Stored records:
········
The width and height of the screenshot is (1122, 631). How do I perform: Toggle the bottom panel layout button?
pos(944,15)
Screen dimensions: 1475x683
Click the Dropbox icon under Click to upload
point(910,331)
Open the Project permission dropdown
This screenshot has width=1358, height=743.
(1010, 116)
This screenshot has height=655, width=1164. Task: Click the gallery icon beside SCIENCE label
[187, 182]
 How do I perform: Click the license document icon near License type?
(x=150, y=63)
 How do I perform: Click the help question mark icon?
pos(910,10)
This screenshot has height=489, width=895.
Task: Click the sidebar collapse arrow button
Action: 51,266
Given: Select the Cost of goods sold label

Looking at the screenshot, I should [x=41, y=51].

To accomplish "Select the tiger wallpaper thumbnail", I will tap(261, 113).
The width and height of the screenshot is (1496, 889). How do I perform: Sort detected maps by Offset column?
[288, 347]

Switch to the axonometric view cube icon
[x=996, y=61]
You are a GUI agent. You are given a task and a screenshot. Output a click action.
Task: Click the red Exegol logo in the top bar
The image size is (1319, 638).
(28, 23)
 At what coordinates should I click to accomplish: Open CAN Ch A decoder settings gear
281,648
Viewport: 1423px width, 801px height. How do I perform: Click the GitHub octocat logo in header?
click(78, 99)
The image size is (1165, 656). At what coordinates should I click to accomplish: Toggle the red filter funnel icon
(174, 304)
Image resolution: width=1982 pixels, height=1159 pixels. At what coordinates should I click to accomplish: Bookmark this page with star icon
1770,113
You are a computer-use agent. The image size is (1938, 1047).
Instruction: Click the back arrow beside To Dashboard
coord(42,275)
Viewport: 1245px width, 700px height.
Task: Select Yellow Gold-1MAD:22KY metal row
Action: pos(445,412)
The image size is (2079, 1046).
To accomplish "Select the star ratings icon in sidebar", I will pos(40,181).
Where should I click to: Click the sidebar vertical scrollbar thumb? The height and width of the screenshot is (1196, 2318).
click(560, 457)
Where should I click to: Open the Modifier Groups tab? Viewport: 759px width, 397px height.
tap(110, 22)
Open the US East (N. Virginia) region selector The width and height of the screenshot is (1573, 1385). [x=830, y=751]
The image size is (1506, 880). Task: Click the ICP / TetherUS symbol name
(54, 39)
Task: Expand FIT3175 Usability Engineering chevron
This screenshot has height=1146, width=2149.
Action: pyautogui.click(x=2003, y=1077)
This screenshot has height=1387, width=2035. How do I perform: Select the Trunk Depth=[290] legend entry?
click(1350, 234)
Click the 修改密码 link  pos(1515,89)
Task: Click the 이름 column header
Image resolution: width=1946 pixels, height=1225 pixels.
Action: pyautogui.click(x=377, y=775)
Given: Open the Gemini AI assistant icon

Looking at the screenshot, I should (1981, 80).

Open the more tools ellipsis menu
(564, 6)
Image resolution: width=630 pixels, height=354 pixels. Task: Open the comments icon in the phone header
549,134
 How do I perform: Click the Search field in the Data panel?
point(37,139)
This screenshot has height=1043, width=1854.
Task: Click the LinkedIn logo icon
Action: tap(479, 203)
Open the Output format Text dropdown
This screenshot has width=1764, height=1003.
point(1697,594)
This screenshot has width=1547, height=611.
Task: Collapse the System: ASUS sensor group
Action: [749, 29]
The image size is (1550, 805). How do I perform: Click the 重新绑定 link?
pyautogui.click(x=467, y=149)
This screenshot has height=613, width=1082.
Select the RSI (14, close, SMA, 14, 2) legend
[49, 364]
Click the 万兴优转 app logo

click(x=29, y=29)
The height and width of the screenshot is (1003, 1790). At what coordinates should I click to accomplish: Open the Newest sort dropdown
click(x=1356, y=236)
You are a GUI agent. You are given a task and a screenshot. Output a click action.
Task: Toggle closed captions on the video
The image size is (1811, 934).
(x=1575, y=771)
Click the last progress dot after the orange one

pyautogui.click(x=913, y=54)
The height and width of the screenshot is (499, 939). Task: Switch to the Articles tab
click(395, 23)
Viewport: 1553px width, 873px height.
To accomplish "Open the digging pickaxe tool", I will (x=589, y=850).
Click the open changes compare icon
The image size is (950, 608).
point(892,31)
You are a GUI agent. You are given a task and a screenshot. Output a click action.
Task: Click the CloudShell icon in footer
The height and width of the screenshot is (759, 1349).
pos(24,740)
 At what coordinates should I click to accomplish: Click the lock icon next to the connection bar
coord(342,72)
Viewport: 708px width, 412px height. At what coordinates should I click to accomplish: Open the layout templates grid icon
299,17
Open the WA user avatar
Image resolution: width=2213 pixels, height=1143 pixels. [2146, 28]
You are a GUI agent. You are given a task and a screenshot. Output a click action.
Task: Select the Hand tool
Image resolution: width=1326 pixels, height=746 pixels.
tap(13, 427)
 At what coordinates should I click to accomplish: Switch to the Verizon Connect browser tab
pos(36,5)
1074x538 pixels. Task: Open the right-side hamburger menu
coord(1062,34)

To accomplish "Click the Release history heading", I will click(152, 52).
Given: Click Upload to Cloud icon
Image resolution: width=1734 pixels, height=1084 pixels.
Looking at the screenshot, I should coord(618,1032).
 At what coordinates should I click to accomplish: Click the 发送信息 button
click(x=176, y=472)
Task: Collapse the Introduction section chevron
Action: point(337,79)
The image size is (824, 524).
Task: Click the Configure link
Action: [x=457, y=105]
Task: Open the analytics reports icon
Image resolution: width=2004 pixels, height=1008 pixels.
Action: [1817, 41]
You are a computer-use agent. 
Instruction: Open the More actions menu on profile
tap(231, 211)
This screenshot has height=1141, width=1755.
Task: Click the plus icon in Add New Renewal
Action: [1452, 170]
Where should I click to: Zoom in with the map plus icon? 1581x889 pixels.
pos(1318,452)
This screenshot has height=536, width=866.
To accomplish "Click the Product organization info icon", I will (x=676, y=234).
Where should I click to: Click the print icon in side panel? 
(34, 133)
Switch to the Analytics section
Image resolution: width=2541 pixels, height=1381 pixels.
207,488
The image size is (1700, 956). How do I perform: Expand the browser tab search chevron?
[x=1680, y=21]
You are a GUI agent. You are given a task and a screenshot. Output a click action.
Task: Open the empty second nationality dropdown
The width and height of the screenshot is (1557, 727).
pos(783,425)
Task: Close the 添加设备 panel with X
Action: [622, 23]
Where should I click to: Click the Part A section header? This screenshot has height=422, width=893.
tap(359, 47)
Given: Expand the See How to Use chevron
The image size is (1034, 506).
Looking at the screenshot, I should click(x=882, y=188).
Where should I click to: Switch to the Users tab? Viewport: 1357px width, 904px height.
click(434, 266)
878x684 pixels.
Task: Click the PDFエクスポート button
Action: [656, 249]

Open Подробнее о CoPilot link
········
▶ _Your goal_: Retype each entry exactly, leaving none of them out.

▶ _Your response_:
The width and height of the screenshot is (1122, 631). How do I perform: Toggle the bottom panel layout button?
pos(944,15)
Screen dimensions: 1475x683
Click the Dropbox icon under Click to upload
point(910,331)
Open the Project permission dropdown
This screenshot has width=1358, height=743.
(1010, 116)
This screenshot has height=655, width=1164. Task: Click the gallery icon beside SCIENCE label
[187, 182]
 How do I perform: Click the license document icon near License type?
(x=150, y=63)
 How do I perform: Click the help question mark icon?
pos(910,10)
This screenshot has height=489, width=895.
Task: Click the sidebar collapse arrow button
Action: 51,266
Given: Select the Cost of goods sold label

Looking at the screenshot, I should [x=41, y=51].

To accomplish "Select the tiger wallpaper thumbnail", I will tap(261, 113).
The width and height of the screenshot is (1496, 889). How do I perform: Sort detected maps by Offset column?
[288, 347]

Switch to the axonometric view cube icon
[x=996, y=61]
You are a GUI agent. You are given a task and a screenshot. Output a click action.
Task: Click the red Exegol logo in the top bar
The image size is (1319, 638).
(28, 23)
 At what coordinates should I click to accomplish: Open CAN Ch A decoder settings gear
281,648
Viewport: 1423px width, 801px height. How do I perform: Click the GitHub octocat logo in header?
click(78, 99)
The image size is (1165, 656). At what coordinates should I click to accomplish: Toggle the red filter funnel icon
(174, 304)
Image resolution: width=1982 pixels, height=1159 pixels. At what coordinates should I click to accomplish: Bookmark this page with star icon
1770,113
You are a computer-use agent. The image size is (1938, 1047).
Instruction: Click the back arrow beside To Dashboard
coord(42,275)
Viewport: 1245px width, 700px height.
Task: Select Yellow Gold-1MAD:22KY metal row
Action: pos(445,412)
The image size is (2079, 1046).
To accomplish "Select the star ratings icon in sidebar", I will pos(40,181).
Where should I click to: Click the sidebar vertical scrollbar thumb? The height and width of the screenshot is (1196, 2318).
click(560, 457)
Where should I click to: Open the Modifier Groups tab? Viewport: 759px width, 397px height.
tap(110, 22)
Open the US East (N. Virginia) region selector The width and height of the screenshot is (1573, 1385). [x=830, y=751]
The image size is (1506, 880). Task: Click the ICP / TetherUS symbol name
(54, 39)
Task: Expand FIT3175 Usability Engineering chevron
This screenshot has height=1146, width=2149.
Action: pyautogui.click(x=2003, y=1077)
This screenshot has height=1387, width=2035. How do I perform: Select the Trunk Depth=[290] legend entry?
click(1350, 234)
Click the 修改密码 link  pos(1515,89)
Task: Click the 이름 column header
Image resolution: width=1946 pixels, height=1225 pixels.
Action: pyautogui.click(x=377, y=775)
Given: Open the Gemini AI assistant icon

Looking at the screenshot, I should (1981, 80).

Open the more tools ellipsis menu
(564, 6)
Image resolution: width=630 pixels, height=354 pixels. Task: Open the comments icon in the phone header
549,134
 How do I perform: Click the Search field in the Data panel?
point(37,139)
This screenshot has height=1043, width=1854.
Task: Click the LinkedIn logo icon
Action: tap(479, 203)
Open the Output format Text dropdown
This screenshot has width=1764, height=1003.
point(1697,594)
This screenshot has width=1547, height=611.
Task: Collapse the System: ASUS sensor group
Action: [749, 29]
The image size is (1550, 805). How do I perform: Click the 重新绑定 link?
pyautogui.click(x=467, y=149)
This screenshot has height=613, width=1082.
Select the RSI (14, close, SMA, 14, 2) legend
[49, 364]
Click the 万兴优转 app logo

click(x=29, y=29)
The height and width of the screenshot is (1003, 1790). At what coordinates should I click to accomplish: Open the Newest sort dropdown
click(x=1356, y=236)
You are a GUI agent. You are given a task and a screenshot. Output a click action.
Task: Toggle closed captions on the video
The image size is (1811, 934).
(x=1575, y=771)
Click the last progress dot after the orange one

pyautogui.click(x=913, y=54)
The height and width of the screenshot is (499, 939). Task: Switch to the Articles tab
click(395, 23)
Viewport: 1553px width, 873px height.
To accomplish "Open the digging pickaxe tool", I will (x=589, y=850).
Click the open changes compare icon
The image size is (950, 608).
point(892,31)
You are a GUI agent. You are given a task and a screenshot. Output a click action.
Task: Click the CloudShell icon in footer
The height and width of the screenshot is (759, 1349).
pos(24,740)
 At what coordinates should I click to accomplish: Click the lock icon next to the connection bar
coord(342,72)
Viewport: 708px width, 412px height. At what coordinates should I click to accomplish: Open the layout templates grid icon
299,17
Open the WA user avatar
Image resolution: width=2213 pixels, height=1143 pixels. [2146, 28]
You are a GUI agent. You are given a task and a screenshot. Output a click action.
Task: Select the Hand tool
Image resolution: width=1326 pixels, height=746 pixels.
tap(13, 427)
 At what coordinates should I click to accomplish: Switch to the Verizon Connect browser tab
pos(36,5)
1074x538 pixels. Task: Open the right-side hamburger menu
coord(1062,34)

To accomplish "Click the Release history heading", I will click(152, 52).
Given: Click Upload to Cloud icon
Image resolution: width=1734 pixels, height=1084 pixels.
Looking at the screenshot, I should coord(618,1032).
 At what coordinates should I click to accomplish: Click the 发送信息 button
click(x=176, y=472)
Task: Collapse the Introduction section chevron
Action: point(337,79)
The image size is (824, 524).
Task: Click the Configure link
Action: [x=457, y=105]
Task: Open the analytics reports icon
Image resolution: width=2004 pixels, height=1008 pixels.
Action: [1817, 41]
You are a computer-use agent. 
Instruction: Open the More actions menu on profile
tap(231, 211)
This screenshot has height=1141, width=1755.
Task: Click the plus icon in Add New Renewal
Action: [1452, 170]
Where should I click to: Zoom in with the map plus icon? 1581x889 pixels.
pos(1318,452)
This screenshot has height=536, width=866.
To accomplish "Click the Product organization info icon", I will (x=676, y=234).
Where should I click to: Click the print icon in side panel? 
(34, 133)
Switch to the Analytics section
Image resolution: width=2541 pixels, height=1381 pixels.
207,488
The image size is (1700, 956). How do I perform: Expand the browser tab search chevron?
[x=1680, y=21]
You are a GUI agent. You are given a task and a screenshot. Output a click action.
Task: Open the empty second nationality dropdown
The width and height of the screenshot is (1557, 727).
pos(783,425)
Task: Close the 添加设备 panel with X
Action: [622, 23]
Where should I click to: Click the Part A section header? This screenshot has height=422, width=893.
tap(359, 47)
Given: Expand the See How to Use chevron
The image size is (1034, 506).
Looking at the screenshot, I should click(x=882, y=188).
Where should I click to: Switch to the Users tab? Viewport: 1357px width, 904px height.
click(434, 266)
878x684 pixels.
Task: Click the PDFエクスポート button
Action: [656, 249]

Open Подробнее о CoPilot link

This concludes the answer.